I'll expound on another question I raised recently:
What if instead of narrowly defining love, we blessed love in every form?
Just like creativity, the church at times can narrowly define what is permissible, particularly when it comes to love. And, traditionally, love has looked like a heterosexual marriage.
But, love clearly exists outside those boundaries. There is love between friends, love between family members, and love between God and humans. This is why English sucks when it comes to translating the three Greek words used for love in the New Testament:
- Eros is an erotic love, often used to describe sexual feelings between two unequal partners. In Greek mythology, Eros was known as the god of love, lust, and sex.
- Philia is a love like that between brothers, sisters or friends, and is usually nonsexual in nature.
- Agape is a love that is usually thought of as divine, unconditional, self-sacrificing, active, or thoughtful. Plato and other writers of the time used this word when talking about love in a family or between spouses.
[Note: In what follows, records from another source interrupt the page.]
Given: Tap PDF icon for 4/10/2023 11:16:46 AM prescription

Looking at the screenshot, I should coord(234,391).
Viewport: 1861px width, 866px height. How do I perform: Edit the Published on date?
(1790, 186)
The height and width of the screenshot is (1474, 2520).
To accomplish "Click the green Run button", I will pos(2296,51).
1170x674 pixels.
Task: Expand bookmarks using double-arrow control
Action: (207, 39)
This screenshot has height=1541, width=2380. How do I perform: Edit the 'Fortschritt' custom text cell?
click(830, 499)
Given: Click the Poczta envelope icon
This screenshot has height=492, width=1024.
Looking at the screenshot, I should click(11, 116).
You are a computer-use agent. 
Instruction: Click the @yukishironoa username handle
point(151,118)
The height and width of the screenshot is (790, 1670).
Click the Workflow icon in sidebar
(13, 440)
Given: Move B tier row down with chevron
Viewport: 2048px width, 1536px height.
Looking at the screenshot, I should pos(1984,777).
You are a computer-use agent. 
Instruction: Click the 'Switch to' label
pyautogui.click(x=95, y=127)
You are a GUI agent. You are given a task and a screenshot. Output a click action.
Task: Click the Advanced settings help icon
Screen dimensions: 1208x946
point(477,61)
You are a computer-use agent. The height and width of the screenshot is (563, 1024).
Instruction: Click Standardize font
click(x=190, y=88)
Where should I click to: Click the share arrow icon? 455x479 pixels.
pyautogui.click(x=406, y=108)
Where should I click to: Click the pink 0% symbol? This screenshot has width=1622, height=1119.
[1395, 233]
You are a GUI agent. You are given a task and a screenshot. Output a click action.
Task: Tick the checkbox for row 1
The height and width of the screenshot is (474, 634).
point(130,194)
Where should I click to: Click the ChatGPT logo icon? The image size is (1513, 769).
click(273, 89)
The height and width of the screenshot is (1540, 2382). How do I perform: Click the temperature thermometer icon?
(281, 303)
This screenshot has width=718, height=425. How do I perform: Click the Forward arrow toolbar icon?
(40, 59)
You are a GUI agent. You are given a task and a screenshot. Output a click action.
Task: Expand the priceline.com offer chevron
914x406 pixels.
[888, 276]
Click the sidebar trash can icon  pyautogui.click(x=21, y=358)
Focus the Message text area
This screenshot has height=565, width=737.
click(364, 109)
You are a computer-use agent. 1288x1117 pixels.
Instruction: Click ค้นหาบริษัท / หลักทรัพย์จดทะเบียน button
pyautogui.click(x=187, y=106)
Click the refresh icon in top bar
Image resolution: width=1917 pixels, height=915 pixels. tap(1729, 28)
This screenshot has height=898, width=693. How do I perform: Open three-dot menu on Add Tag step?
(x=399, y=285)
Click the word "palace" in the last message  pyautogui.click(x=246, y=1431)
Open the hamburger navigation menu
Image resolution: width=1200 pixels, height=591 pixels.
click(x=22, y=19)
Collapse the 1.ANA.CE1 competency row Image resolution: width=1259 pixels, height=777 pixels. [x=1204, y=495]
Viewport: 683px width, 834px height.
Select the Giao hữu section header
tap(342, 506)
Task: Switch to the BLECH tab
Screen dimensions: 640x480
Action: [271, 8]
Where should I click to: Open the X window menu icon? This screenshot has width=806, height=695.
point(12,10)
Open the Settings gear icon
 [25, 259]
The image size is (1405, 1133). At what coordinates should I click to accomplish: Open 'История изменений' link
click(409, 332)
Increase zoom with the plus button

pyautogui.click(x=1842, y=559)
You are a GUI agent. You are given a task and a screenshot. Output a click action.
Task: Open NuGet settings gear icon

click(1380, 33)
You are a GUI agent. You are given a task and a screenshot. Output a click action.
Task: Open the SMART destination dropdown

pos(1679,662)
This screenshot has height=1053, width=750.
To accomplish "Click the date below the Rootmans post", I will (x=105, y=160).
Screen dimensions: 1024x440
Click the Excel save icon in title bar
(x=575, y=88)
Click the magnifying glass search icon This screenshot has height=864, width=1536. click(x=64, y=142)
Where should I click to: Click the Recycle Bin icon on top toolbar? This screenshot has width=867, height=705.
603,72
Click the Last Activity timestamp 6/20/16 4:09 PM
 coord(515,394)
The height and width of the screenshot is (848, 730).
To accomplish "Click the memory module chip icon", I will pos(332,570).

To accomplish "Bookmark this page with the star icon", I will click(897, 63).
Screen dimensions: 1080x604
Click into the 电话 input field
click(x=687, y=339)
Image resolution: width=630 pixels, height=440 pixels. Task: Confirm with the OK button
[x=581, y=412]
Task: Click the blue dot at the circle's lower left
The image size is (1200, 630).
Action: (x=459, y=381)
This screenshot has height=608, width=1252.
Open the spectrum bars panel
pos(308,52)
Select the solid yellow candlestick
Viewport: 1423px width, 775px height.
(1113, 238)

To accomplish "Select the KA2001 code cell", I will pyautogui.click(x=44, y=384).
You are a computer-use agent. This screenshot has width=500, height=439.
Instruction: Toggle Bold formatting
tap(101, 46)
Sometimes, the Greek version of the Old Testament, the Septuagint, incorrectly translates the Hebrew word for love with agape, even though contextually philia or eros would have worked better.
Those of us who have been in love know that it is a deep feeling that can't be completely captured with words. It is intense and personal and while it definitely has manifestations, it can never be consistently expressed by every person who experiences it. Love between one couple may look like kind words and passionate kisses while another couple may never say a word as their hearts communicate on another level.
And all this makes it even more ironic that the church narrowly defines love. The original manuscripts of its founding document use three words for a thing that can't be captured with a thousand words. Why even bother pinning it down?
If the church truly acknowledged love wherever it existed, it would mean that homosexual marriages would need to be blessed. It would mean that relationships that didn't want to carry the legal ramifications of 'marriage' would need to be supported. This would be a shift from how the church has traditionally viewed the idea of love between people. But it could also mean the church is strengthened as more of God's love could be experienced by more people.
If God is love (1 John 4:8), and love is present in relationships far and wide, then is God not there? Why would the church want to deny that love can be present in places other than where a culturally embedded Paul suggested?
It absolutely boggles my mind as to why the church continually seeks to limit the amount and kinds of people it considers worthy to enter its gates, which leads me to Matt's third question of clarification:
What if instead of thinking heaven can be measured in inches, we thought the gates could be flung open wide to let anyone come in?
Why do we feel the need to keep people out? What are we so protective of? We claim to follow a man who continually stretched the boundaries of what the religious institution thought was possible. Why would that be any different today?
Are we hiding something? Is heaven only a set number of square miles and we're worried there won't be enough room for the golf courses and Christian bookstore? I have no doubt some of us will be completely surprised when we see who's there, so why would we try to keep anyone out by imposing our own mandates about what one has to do to pass through St. Peter's rigorous 5-point inspection process?
Many Christians claim an all-powerful God. I do. And for me, this means that God can do anything - including 'saving' people I don't think are worth saving. Which is why the gates will be as wide open as can be. They need to be if I'm going to get in.